5 Lessons for a Productive AI Engineering Team
How We Ship High-Quality Code at High Speed with Linear and Cursor
At this point, 99% of code in our engineering team is written by AI. The common fear is that this leads to unmaintainable AI slop. Our experience is the exact opposite. AI actually allows us to deliver high-quality code at high speeds. As resource constrained engineers we used to always have to compromise between velocity and quality - now we feel we can have both.
The models have certainly become smarter, but the tooling has also become significantly better. This combination has transformed our entire development workflow. In fact, traditional Agile sprints aren’t a thing for us anymore. We have moved beyond the old rituals into a continuous stream of execution.
Here is what currently works for us, after much experimenting:
1. We prioritize planning with AI
Even though vibe coding with AI felt like we moved fast initially, we quickly realized that relying solely on iterative coding often meant babysitting the agent all day. Instead, we now shift the heavy lifting to the planning phase. Planning now takes precedence over coding.
Sometimes, we spend an entire day just on planning. We iterate the plans with multiple models and AI providers. We refine the architecture until we have the perfect specification. We write multiple detailed tickets with clear, atomic requirements in Linear.
Once the plan is solidified, the building step becomes trivial. We assign Linear tickets in bulk to Cursor agents. We sometimes dispatch tickets to 20 agents at a time to run in parallel. The AI handles the implementation. It writes the boilerplate, connects the APIs, and builds the UI components. This elevates our engineers from “coders” to “system architects” who manage queues and review logic rather than syntax.

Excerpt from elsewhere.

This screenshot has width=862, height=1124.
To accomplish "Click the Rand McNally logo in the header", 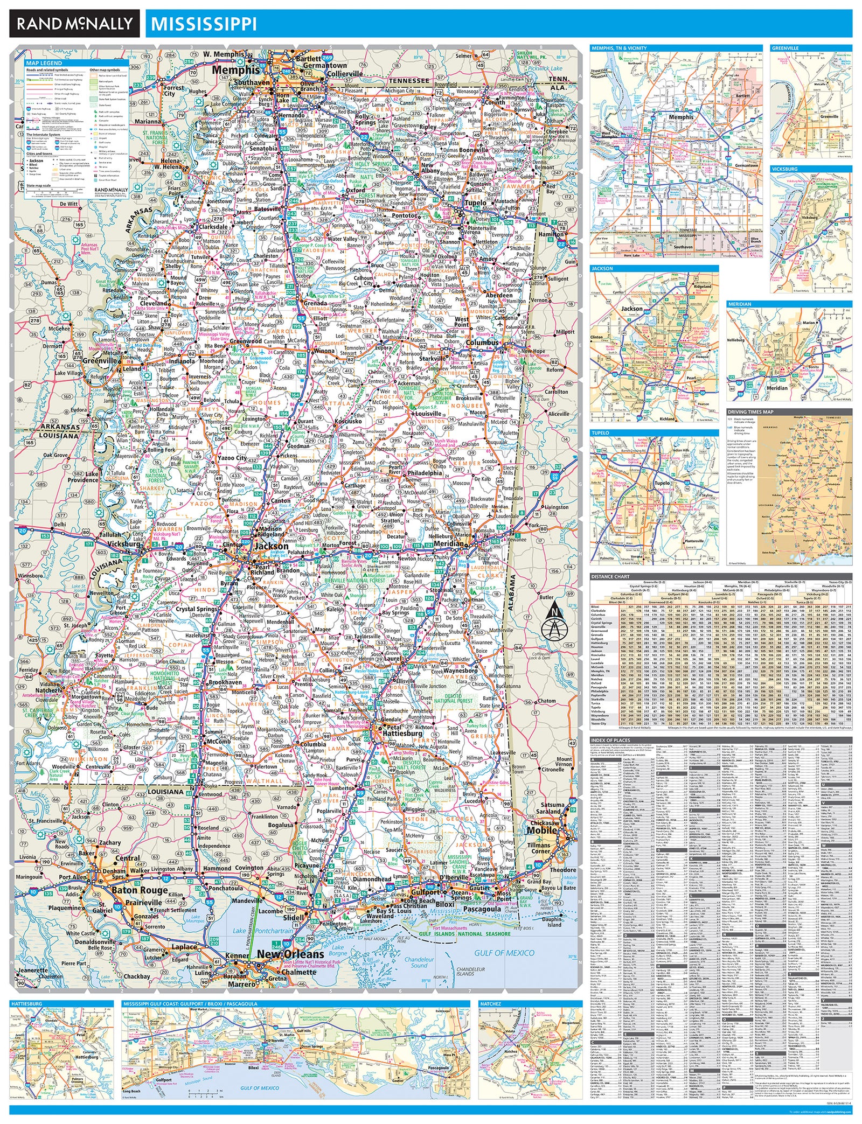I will click(x=74, y=23).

2. We let AI find its own work
A proactive codebase is better than a reactive one. Waiting for bugs to be reported is inefficient. We let the AI play offense. We often use Cursor (also works with other coding tools such as Claude Code / Codex etc) to proactively scan our codebase for opportunities. It looks for tech debt, refactors, potential performance improvements, and even whole new product features that are implied but missing.
Once identified, we use Linear MCP to automatically generate backlog tickets based on these findings. Our most important task as an engineering team is then to prioritize these tickets to ensure the highest impactful work is done first.
Bonus: We also generate the agent prompt directly in the ticket description. This creates a self-sustaining loop where the ticket is ready to be assigned back to a Cursor agent immediately. This reduces the friction of starting new work to near zero.
3. We trust AI but always verify
Writing code with AI is incredibly easy and fast but speed without stability is basically racing towards AI slop and technical debt. Agents are trusted, but everything is verified. We use strict linters and rigorous type checking. A strict mandate of 80-100% minimum test coverage has been established as non-negotiable (a standard that has always been hard to prioritize and enforce in traditional engineering teams).
We rely heavily on pre-commit hooks and GitHub Actions. The workflow is binary: the generated code simply does not merge until it passes every single check. There are no exceptions for small fixes. If the coverage drops or the linter complains, the agent must fix it before a human ever reviews it. This preserves our team’s mental energy for high-value problem solving.
Bonus: Reliance solely on human review is risky, as we can suffer from fatigue (especially from the volumes of AI-generated code we need to review). Therefore every PR gets reviewed in depth by an AI code reviewer (we use CodeRabbit but Copilot and Cursor also support this) before a human looks at it. It analyzes the logic, checks for security vulnerabilities, and ensures consistency. We in fact also have a branch rule that all of CodeRabbit’s comments need to be resolved before a PR can get merged.
4. We codify hard earned lessons for AI
We don’t just hope the AI understands our style; we write it down. We guide the agents with strict, project-specific rules files (we like .cursorrules but there’s also AGENTS.md). For example, one of the key agent rules we have for each project is to commit and push after every meaningful change. This ensures we have a granular history for easy rollbacks when things go wrong (which they often do).
We treat these rules as living documents of our institutional knowledge. Each time we encounter a new issue or a repeating pattern of failure, we add a specific constraint to the rules to prevent it from happening again. Over time this produces a body of work that allows us to move even faster because we’re not bogged down by repeated mistakes of the past.
5. We ensure AI has a great Developer Experience
Investing in Developer Experience (DX) has always been key to productivity. With AI, it is the difference between a toy and a tool. A flaky environment confuses a human, but it breaks an agent.
We invest heavily in robust testing harnesses and puppeteering tools that allow the AI for example to control the browser directly or to easily spin up a docker environment. This enables the agent to do more than just write code; it can run the app, click through flows, verify the UI, and iterate until the solution actually works. When the DX is optimized for machines, the AI becomes exponentially more powerful because it can close its own feedback loop.
Of course, we are still learning, breaking things, and rebuilding them better. So while the above might still evolve, it’s just what currently works for us.
I’m curious to know what part of the AI-native transition is clicking for your engineering team, and where you think we might be getting it wrong. Let’s compare notes!